When you have a bad credit rating, getting money in a pinch can feel like an impossible task. Many lenders and other organisations look unfavourably on those with a poor credit rating, so it can feel like you’re stuck in a loop which can’t be broken. What’s more, if it’s an emergency, the panic can start to mount as you feel like there’s just no way out; if lenders won’t give you money, then you won’t have any way to pay back the debt you’re struggling with.
Luckily, there are ways to get money in an emergency, even if you have bad credit. A low credit score is important, and will impact your financial life in a number of ways, but it’s not the disaster many have made it out to be. We’ve gathered a number of options for you if you want to get a loan and have a poor credit rating. There is, of course, a chance that you don’t actually know your credit rating; if this is the case, there are a number of services in the UK such as Experian and Noddle which will collate this information for you for free.
1. Shop around for companies
There are, in actuality, a number of companies who are more than happy to provide loans for customers with poor credit ratings. If you do have a low credit score, you’re not alone; there are a huge amount of people in the UK alone who have struggled with their score due to unfortunate circumstances or sudden financial hardships. If you’re looking for a quick cash injection, then give LoanPig a try.
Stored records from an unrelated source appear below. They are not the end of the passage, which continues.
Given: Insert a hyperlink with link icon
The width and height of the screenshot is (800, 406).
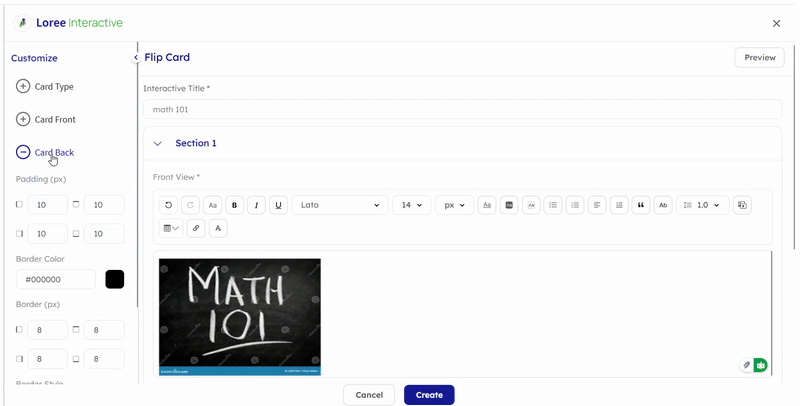Looking at the screenshot, I should pyautogui.click(x=196, y=228).
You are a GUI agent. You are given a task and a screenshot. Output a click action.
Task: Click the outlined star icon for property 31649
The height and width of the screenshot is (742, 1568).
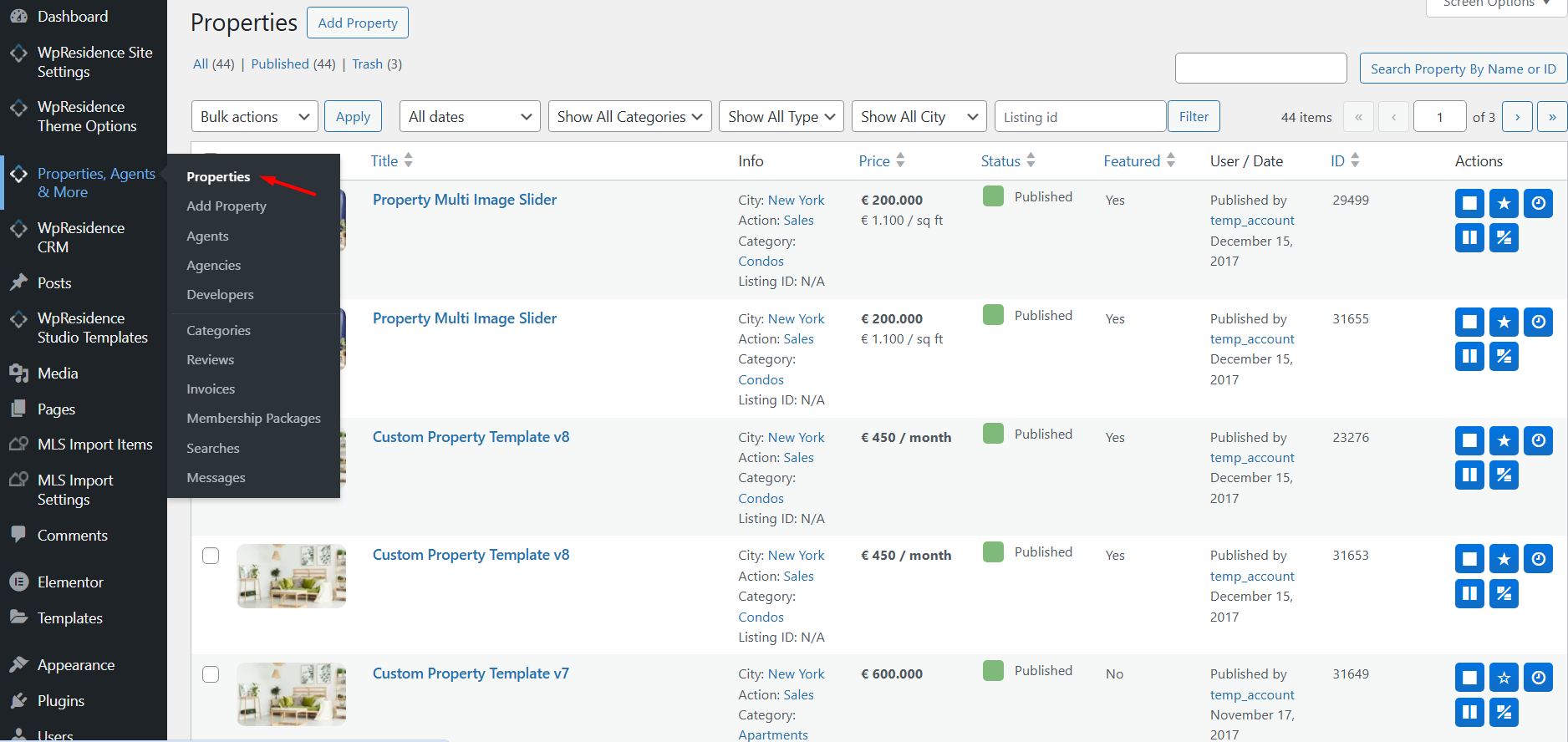pos(1504,678)
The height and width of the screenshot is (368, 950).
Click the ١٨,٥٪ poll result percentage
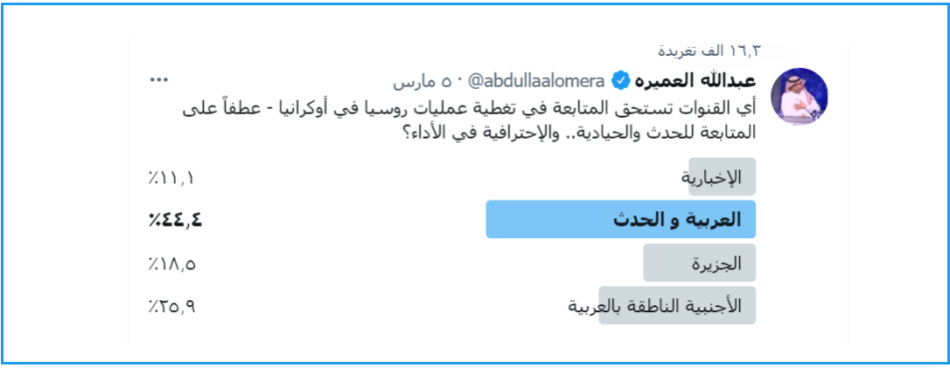[x=172, y=264]
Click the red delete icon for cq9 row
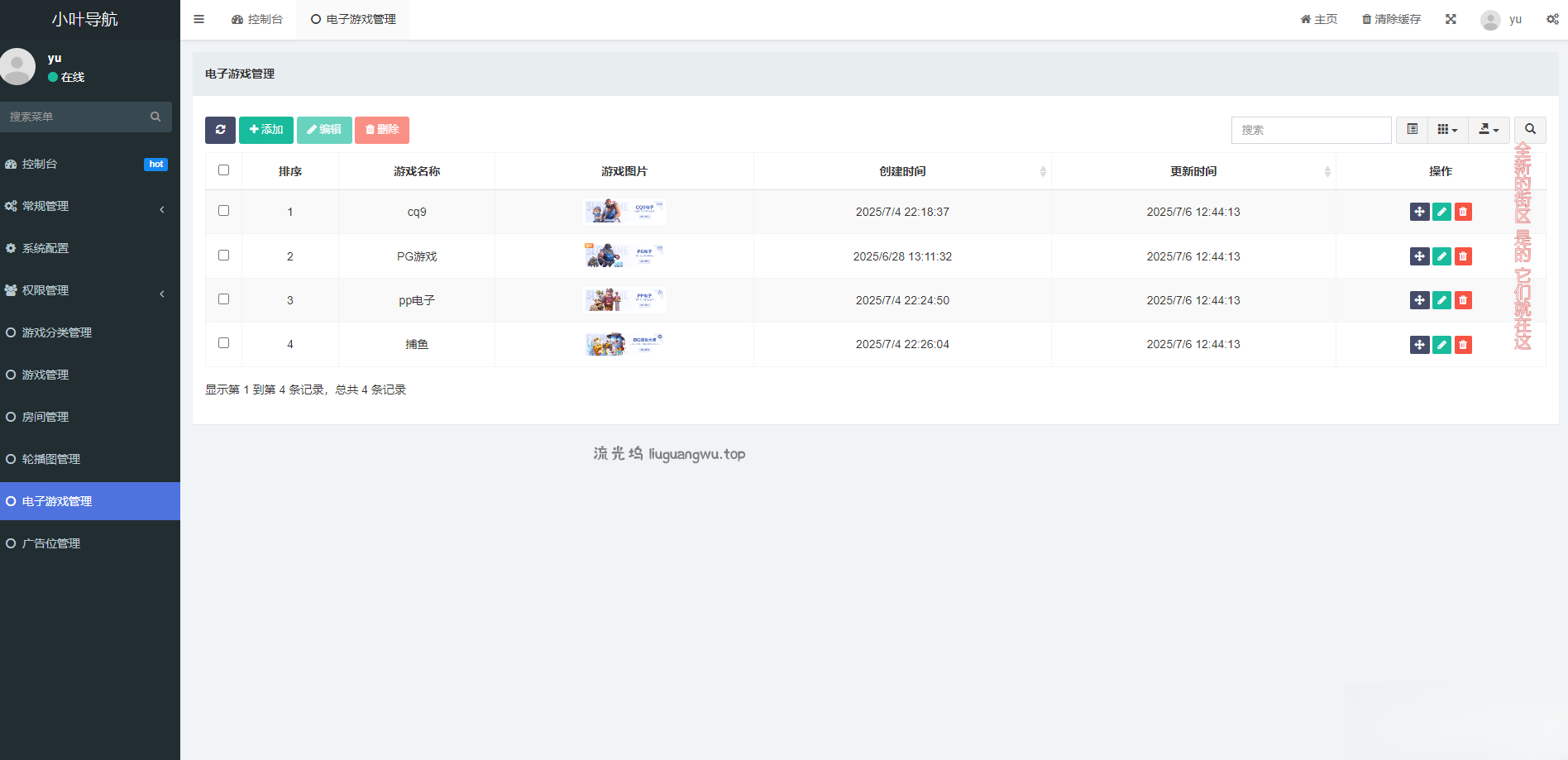 (1463, 212)
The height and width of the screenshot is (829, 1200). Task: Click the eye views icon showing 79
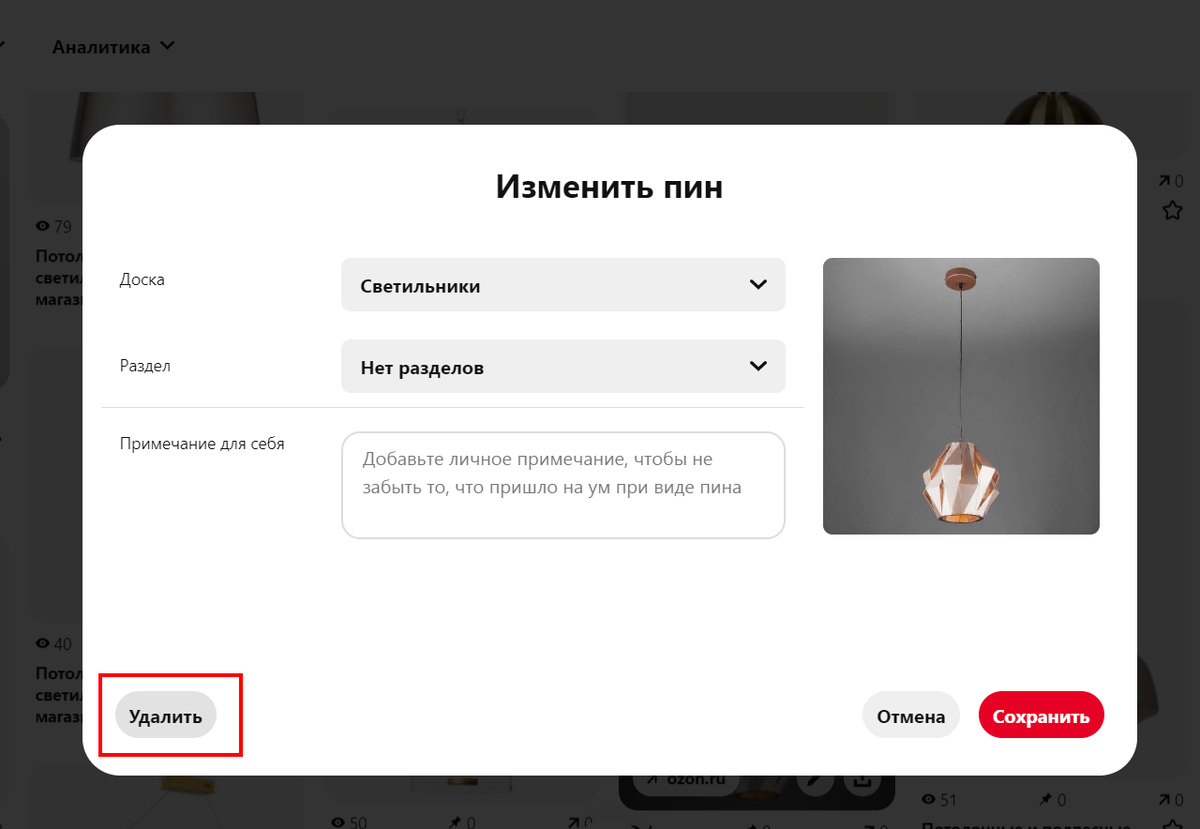42,226
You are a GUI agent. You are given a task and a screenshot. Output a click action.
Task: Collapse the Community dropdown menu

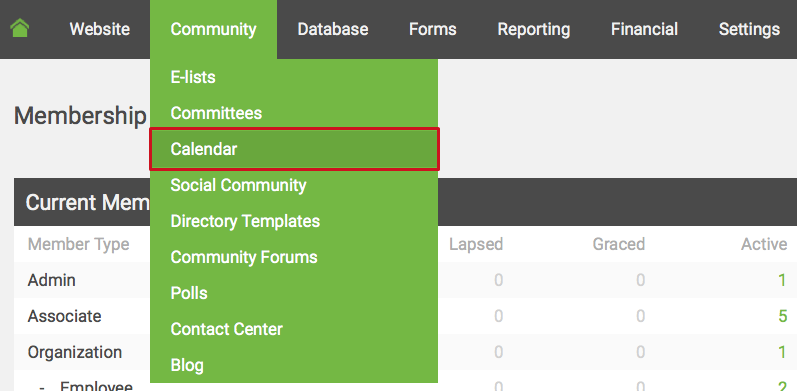(213, 29)
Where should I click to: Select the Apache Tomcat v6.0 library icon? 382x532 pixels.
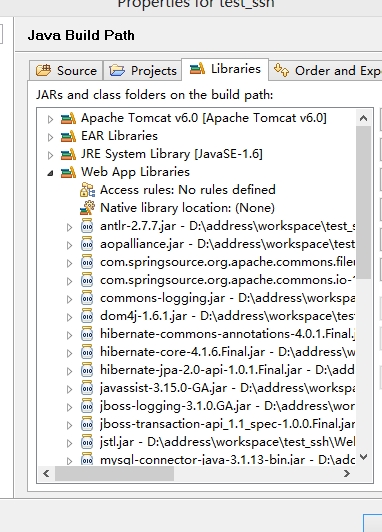point(68,118)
Their short-term loans are ideal for those who aren’t on good terms with most lenders, and repayment is quick and simple. There are a number of companies just like LoanPig who will consider borrowers with a low credit score, so don’t despair; make enquiries and you’d be surprised how many positive answers you receive.
2. Try peer-to-peer lending
Peer-to-peer (or P2P) lending is a relatively new concept, having emerged along with P2P company Zopa back in 2005. Peer-to-peer lending effectively cuts out the middleman, pairing those who want to borrow money with those who have the means and inclination to lend it. Of course, you’ll still need to repay the money, and a credit check will still likely need to be carried out before you’re approved. The good news, though, is that P2P lenders are far more likely to approve loans, as they don’t simply look at credit score as the be-all and end-all of lending. If you can show that you’ll be able to repay the loan reliably, then you’re likely to be approved, bad credit score or no.
3. Try a credit union
Credit unions are basically banks owned by members in a cooperative style. Usually, credit unions are owned by people who have common areas of interest such as living in the same area or working for the same company. Members pool their earnings, which are then supplied to other members who need them with lower interest rates than regular loans. You may not have a credit union close to you, in which case this option unfortunately won’t work, but if you do, then this is the ideal option. It’s best to chat with credit union personnel in person or on the phone, if possible, because the organisations are a little more lenient and personable than the average bank. The customer service offered by most credit unions tends to be superior to that offered by major corporations, too, so it’s a win-win if you can find one near you.
4. Find a guarantor
Many loans will allow you to put down the name of a guarantor – someone who will pay the debt if you can’t do so yourself. Obviously, this option will only work for you if you know someone who’s financially solvent and capable of signing for the loan, but there’s a good chance you do. It doesn’t have to be a family member; it only has to be someone who will promise to pay the loan if you can’t. For this reason, it’s probably best it be someone you know fairly well, because you’ll be able to negotiate the terms and conditions with them before you sign. You will still need to pay the loan in full, of course, but if you can’t, then the loan company will look to the guarantor to do so instead.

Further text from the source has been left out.